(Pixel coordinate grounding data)
────────────────────

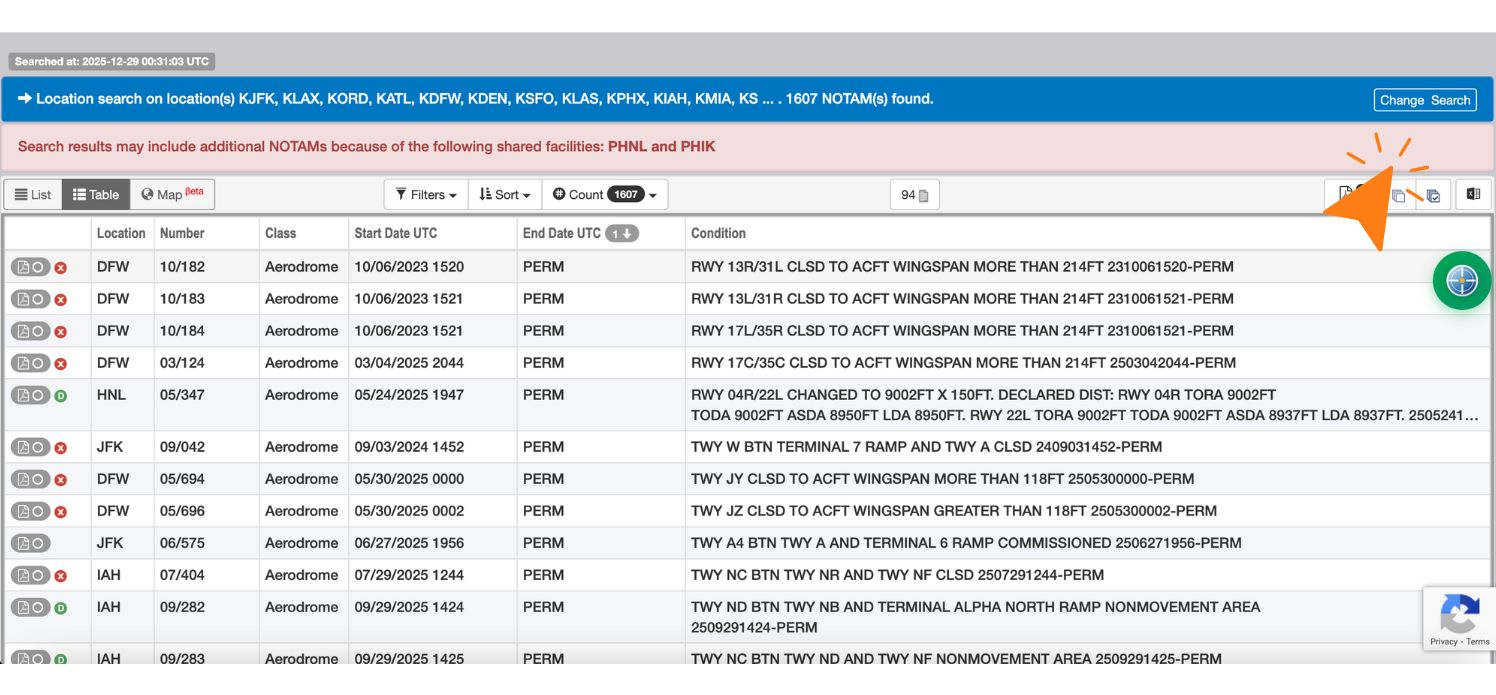Click the 94 pages field

pyautogui.click(x=914, y=194)
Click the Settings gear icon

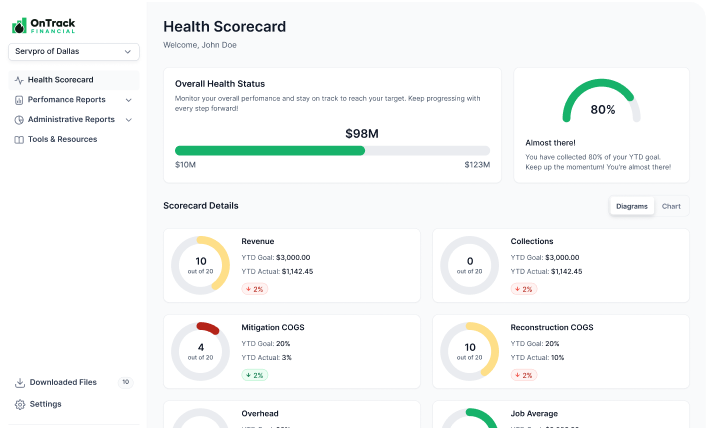point(19,404)
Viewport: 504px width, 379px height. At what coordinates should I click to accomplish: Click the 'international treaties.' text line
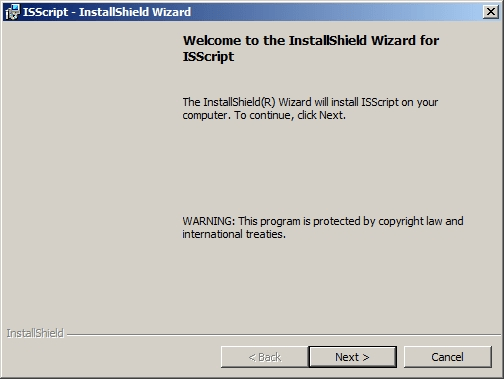click(x=234, y=234)
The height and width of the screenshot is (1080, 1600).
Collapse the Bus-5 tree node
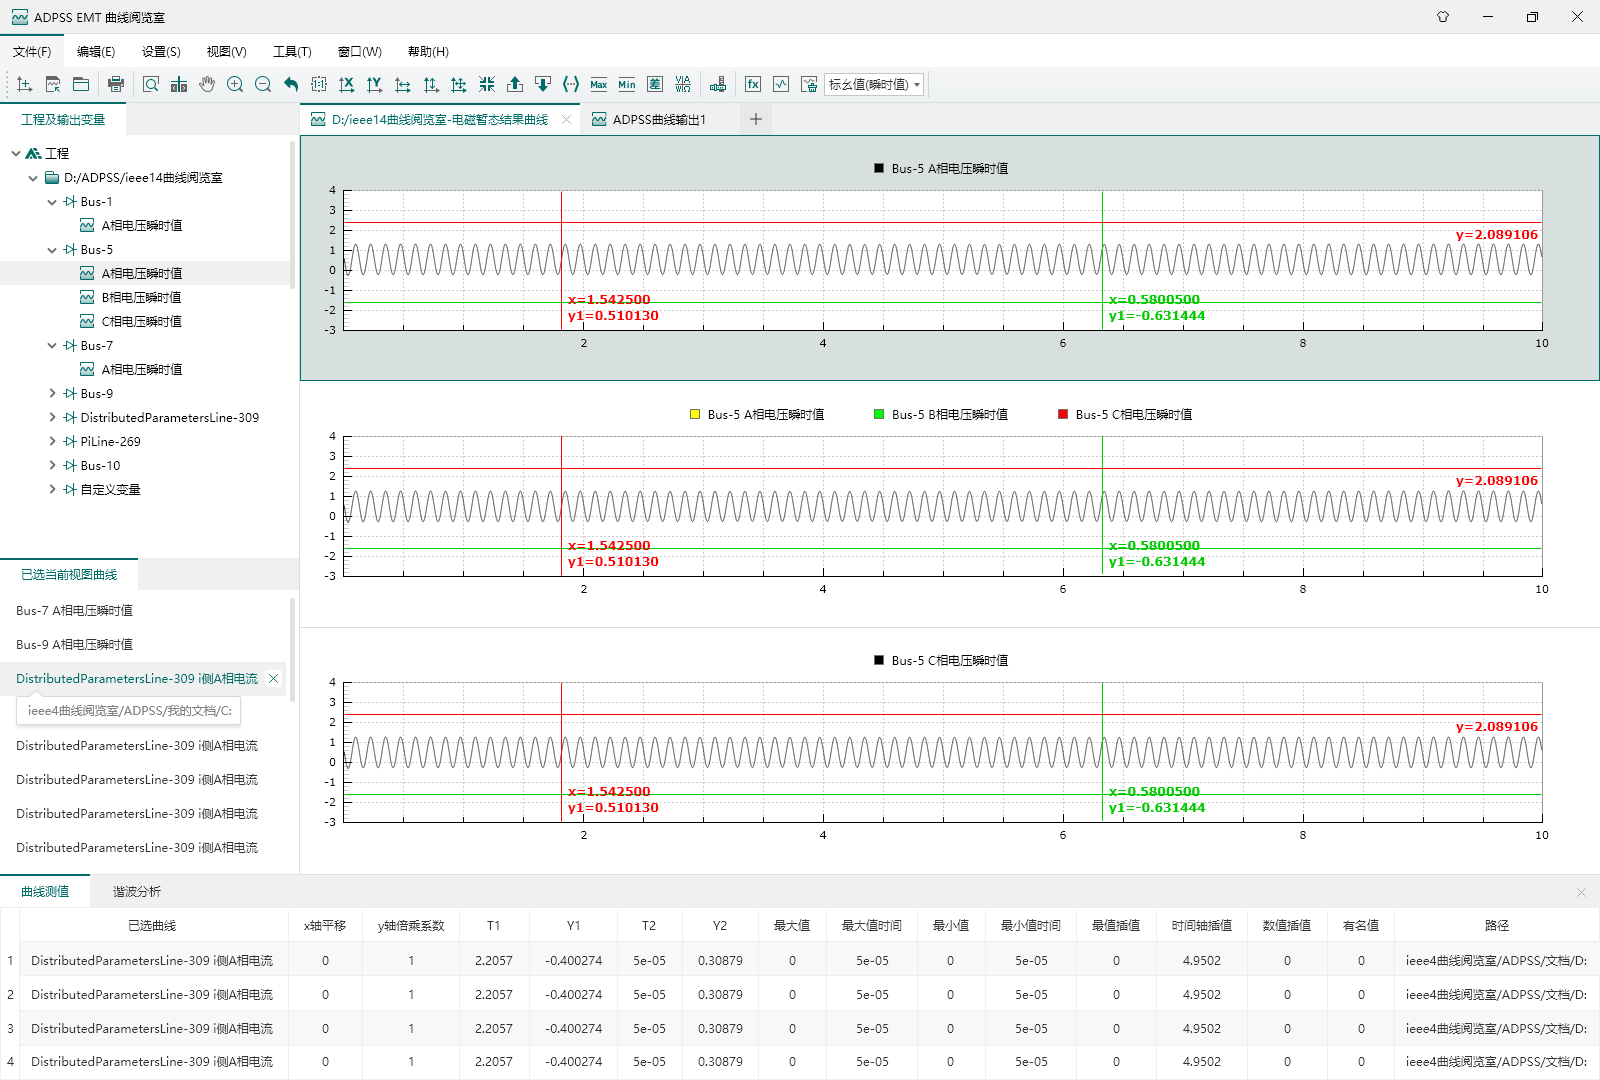(53, 250)
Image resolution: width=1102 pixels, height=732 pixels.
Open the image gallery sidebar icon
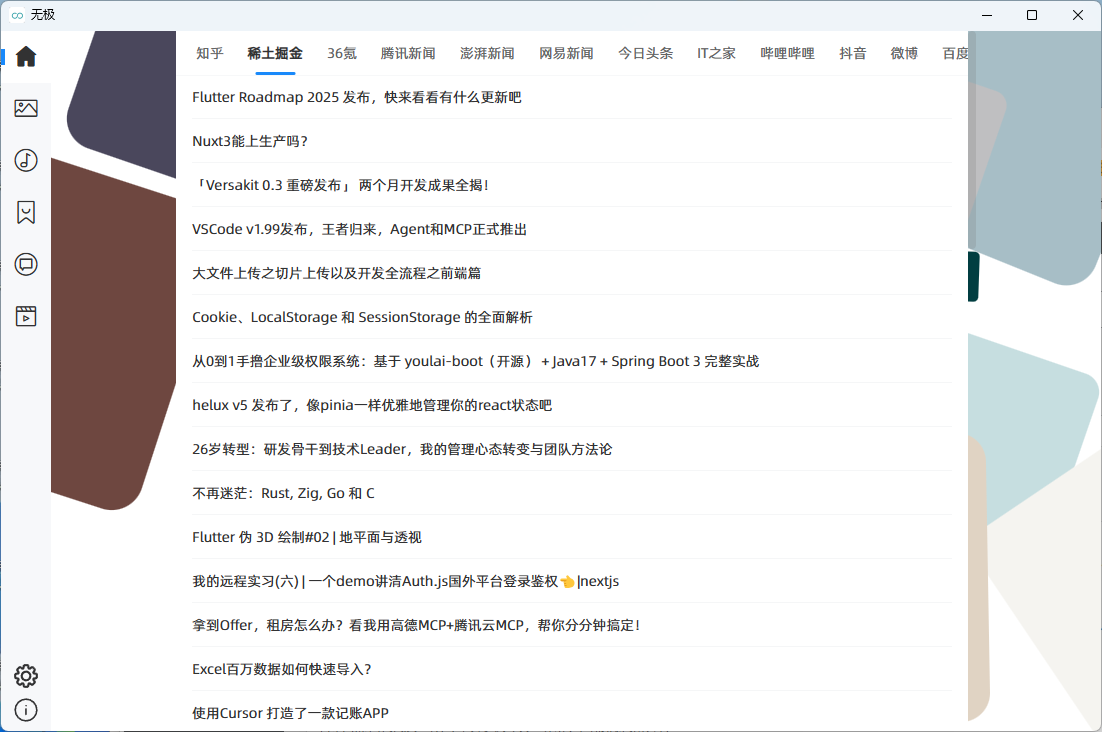(26, 108)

────────────────────

## Goal of the exercise
Find the line that contains "Image resolution: width=1102", then write out that line and every line after it through the end of the records, exactly. Leave the pictures out.

## Finished exercise
Image resolution: width=1102 pixels, height=732 pixels.
Open the image gallery sidebar icon
(26, 108)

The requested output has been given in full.